During the 1950s, Kennedy spent several weeks each year on the isle of Barra in the Outer Hebrides, becoming familiar with local customs and the Gaelic language. In 1965, he was invited to perform at the Newport Folk festival in a program on the origins of the American ballad tradition. The next year he returned to the United States, at the invitation of Ralph Rinzler, to collect textiles and other folk crafts for the Country Roads Shop in Cambridge, Massachusetts. Kennedy ran the spinning and weaving shed at Colonial Williamsburg for four years. “The old ways were easier because people had to find the least complicated ways to do things out of necessity,” he told an interviewer.
He moved to the U.S. in 1965 and traveled extensively, performing, teaching and conducting workshops in Canada and Great Britain. He also began singing with a group of country dancers and spent a great deal of time with Jeannie Robertson and other neighbors who were singers and storytellers.
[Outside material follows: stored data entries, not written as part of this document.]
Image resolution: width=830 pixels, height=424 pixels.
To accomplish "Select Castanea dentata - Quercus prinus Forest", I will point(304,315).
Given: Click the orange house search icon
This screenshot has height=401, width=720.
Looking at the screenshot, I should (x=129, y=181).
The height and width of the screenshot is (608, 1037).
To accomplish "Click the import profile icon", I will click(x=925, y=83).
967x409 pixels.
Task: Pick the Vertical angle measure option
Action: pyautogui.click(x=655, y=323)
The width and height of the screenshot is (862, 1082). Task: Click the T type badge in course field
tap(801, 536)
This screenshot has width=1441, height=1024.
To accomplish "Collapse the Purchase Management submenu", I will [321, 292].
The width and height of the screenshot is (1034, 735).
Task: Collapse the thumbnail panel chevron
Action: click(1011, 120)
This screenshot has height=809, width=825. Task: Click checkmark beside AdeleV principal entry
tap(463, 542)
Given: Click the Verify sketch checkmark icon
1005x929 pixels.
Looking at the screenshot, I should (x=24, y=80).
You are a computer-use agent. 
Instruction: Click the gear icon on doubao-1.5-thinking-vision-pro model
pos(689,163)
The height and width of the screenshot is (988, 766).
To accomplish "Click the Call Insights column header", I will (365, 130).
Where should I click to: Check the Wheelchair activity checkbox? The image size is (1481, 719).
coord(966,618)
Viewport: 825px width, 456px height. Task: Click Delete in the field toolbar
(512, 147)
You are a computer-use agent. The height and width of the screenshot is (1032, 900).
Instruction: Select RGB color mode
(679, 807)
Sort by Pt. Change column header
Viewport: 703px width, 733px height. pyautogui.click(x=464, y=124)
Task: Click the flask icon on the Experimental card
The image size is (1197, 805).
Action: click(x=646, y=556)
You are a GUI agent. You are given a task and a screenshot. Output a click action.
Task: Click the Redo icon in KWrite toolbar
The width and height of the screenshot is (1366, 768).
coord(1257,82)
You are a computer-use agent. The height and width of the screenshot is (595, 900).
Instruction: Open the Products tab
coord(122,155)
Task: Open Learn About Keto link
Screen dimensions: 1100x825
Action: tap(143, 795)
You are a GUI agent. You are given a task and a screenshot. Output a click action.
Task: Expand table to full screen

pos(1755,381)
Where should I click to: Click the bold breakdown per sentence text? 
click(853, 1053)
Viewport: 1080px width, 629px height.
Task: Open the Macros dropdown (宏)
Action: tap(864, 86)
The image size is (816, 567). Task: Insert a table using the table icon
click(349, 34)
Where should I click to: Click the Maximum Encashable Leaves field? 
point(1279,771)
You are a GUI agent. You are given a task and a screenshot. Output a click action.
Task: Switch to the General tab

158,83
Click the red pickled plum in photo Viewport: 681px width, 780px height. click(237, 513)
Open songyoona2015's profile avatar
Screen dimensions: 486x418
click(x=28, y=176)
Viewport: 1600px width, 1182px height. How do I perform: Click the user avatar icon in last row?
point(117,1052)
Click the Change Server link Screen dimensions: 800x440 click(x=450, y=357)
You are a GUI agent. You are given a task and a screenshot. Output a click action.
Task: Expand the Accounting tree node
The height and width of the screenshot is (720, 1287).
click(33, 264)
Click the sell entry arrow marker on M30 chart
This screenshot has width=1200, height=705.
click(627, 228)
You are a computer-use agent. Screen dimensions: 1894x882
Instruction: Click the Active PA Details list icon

In the early 1970s, Kennedy became active in a local Gaelic club, and in 1974, he started the Marshfield School of Weaving in Vermont. “You can tell stories, you can recite them, you can sing them," he said. "These songs are my roots; they're older and more important than I am.
“This style of weaving is from generations past when people were much closer to the truths about what life's about. Too many people weaving nowadays are totally late twentieth century. Folks get really excited about computerized looms and things like that, but I think those who are fascinated by machinery are giving their responsibility to the machine. I'm interested in seeing what people are doing, but much of the new stuff has no taste; it's like bread without salt. The old stuff is salty and tasty.”
Bibliography
Calta, Marialisa. “Warp, Woof and Waulk: Shrinking the Tweeds in Vermont.” The New York Times (March 1989).
_____. “Vermonter: Norman Kennedy; Echoes of Scotland in the Green Mountains.” Vermont Life Profile (Autumn, 1988).
Slater, Deborah. “Norman Kennedy-Weaver at Williamsburg.” Handweaver & Craftsman, vol. 23.
Wallace-Brodeur. “Norman Kennedy: Singing Weaver of Marshfield.” The Sunday Rutland Herald and The Sunday Times Argus (November 1980).
Discography
Kennedy, Norman. Ballads & Songs of Scotland. Folk-Legacy, 2010.
____________. Live in Scotland. Scottish Living Tradition LTCD2002.
____________. From Wood to Waulking: Spinning Wool and Creating Cloth. Interweave DVD.
____________. More Stories and Songs of the Old People. Golden Fleece audio cassette, 1992.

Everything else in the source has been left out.